A stained glass image of Our Lady of Guadalupe looks in upon the crumbling remains of what once was the epicenter of community life for Mexican-Americans in Kansas City, Kan.
By MATT CAMPBELL
The Kansas City Star
Framed in a Gothic arch, her face also looks out on today’s Argentine neighborhood, where the Hispanic community is sharply divided over the fate of the former St. John the Divine Catholic Church at 2511 Metropolitan Ave.
Some say it is an eyesore — and a reminder of past discrimination — that should be torn down.
“While this building served the community well for many years, its historic value to the Argentine neighborhood is questionable,” wrote Unified Government Commissioner Ann Murguia in opposing historic status for the church.
Others say it is too precious to lose.
“We can wash the history away in a blink,” wrote former parishioner Solomen Rangel in support of the church, “but we must remember how fragile our history is and can never be brought back.”
The matter will be debated at a public meeting at 7 p.m. today three blocks down the street at the Argentine Community Center.
“It was the Mexican-American parish,” said Daniel Serda, a student of the area’s Latino history.
In a time when Hispanics were kept out of the Anglo world, people made their own community at St. John the Divine.
But the old church, with a partly collapsed roof and an ominous bulge in the sanctuary wall, is for some more of a wound than a comfort.
“Far from honoring the vibrant Latino community that once brought life to the building and the neighborhood, in its current state it reminds our community (still largely Latino) we can be ignored and live with substandard structures indefinitely,” read a letter to the Unified Government from the Villa Argentine Neighborhood Association.
Murguia, in a message to her 3rd District constituents, supported the neighborhood association’s desire to have the building demolished.
“This is important ... as this old church brings back memories of ethnic discrimination as well as years of blight in this community,” she wrote.
After neighborhood complaints, the Unified Government posted the building as “unfit” in 2009. A year ago, it filed a demolition order in district court.
But this summer, the Kansas Historical Society approved the building’s nomination for the National Register of Historic Places. That triggered a legal review process in which alternatives to demolition must be explored.
And that has raised the level of exasperation that is expected to be vented at tonight’s meeting.
“How long is it going to take?” asked Mario Escobar, executive director of the Argentine Betterment Corp. “Five, 10, 15 years before they get something done?”
The structure began as a wood-frame Methodist church in 1887. It survived the flood of 1903, was enclosed in brick around 1909 and sold to the Catholic diocese in 1937.
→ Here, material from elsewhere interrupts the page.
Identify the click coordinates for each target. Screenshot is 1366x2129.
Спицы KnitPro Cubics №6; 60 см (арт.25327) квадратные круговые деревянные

It served Mexican laborers who were attracted to the area by the railroads and meat-packing plants in the early decades of the 20th century.
As a Catholic church, St. John the Divine initially was a mission of the Mount Carmel parish in Armourdale. When that church was destroyed in the flood of 1951, the St. John church was expanded and the two congregations consolidated.
St. John the Divine became home to the Hispanic community — which was not welcomed at the nearby Anglo parish of St. John the Evangelist — for four decades.
But displacement by the 18th Street Expressway and urban renewal contributed to a dwindling membership, and the archdiocese closed St. John the Divine in 1992.
Since then, the building has deteriorated to the point that some, including the Unified Government, call it a safety hazard.
A nonprofit group called St. John the Divine Community Art and Education Center Inc. acquired the structure earlier this year from the previous private owner. The group, of which Serda is a member, says an inspector’s report found the building was not in imminent danger of collapse even with the bulging wall that dates to the 1951 flood.
Serda’s group wants to be allowed to correct the immediate problems and eventually restore the building as a nonreligious community art center. First, they need to pay more than $2,400 in delinquent taxes.
The effort to get the building listed on the National Register was supported by Historic Kansas City, the National Trust for Historic Preservation, the Latino Coalition of Kansas City and other organizations.
Those, like Escobar, who want the building razed say they have seen no progress for years and are skeptical it can be done at this stage.
The nonprofit group, which has a five-member board of directors, hopes to tap historic-preservation grants and tax credits. But it says having to fight opposition from the Villa Argentine neighborhood and from the Unified Government has impeded its efforts.
“We’re a year behind where we could have been,” said board member Lisa Hernandez.
She and Serda suspect there is an underlying desire to clear the church lot to make way for new development, perhaps housing.
Murguia is also executive director of the Argentine Neighborhood Development Association, a nonprofit group that promotes economic revitalization in the area. But she said her organization has “no interest” in the church property.
Serda, who grew up in Armourdale, said his interest in St. John the Divine is not just “as a pile of rocks.”
“It’s the lived experience and the symbolic importance the building has for the community,” he said.
The president of the Villa Argentine Neighborhood Association is Sally Murguia, who is a sister-in-law to Ann Murguia. She said the church, physically or not, survives in the people who remain in the neighborhood.
“While they have fond memories of St. John the Divine as a church, the church is the people,” Sally Murguia said. “The people are here, and the same spirit is driving them and us to improve the neighborhood.”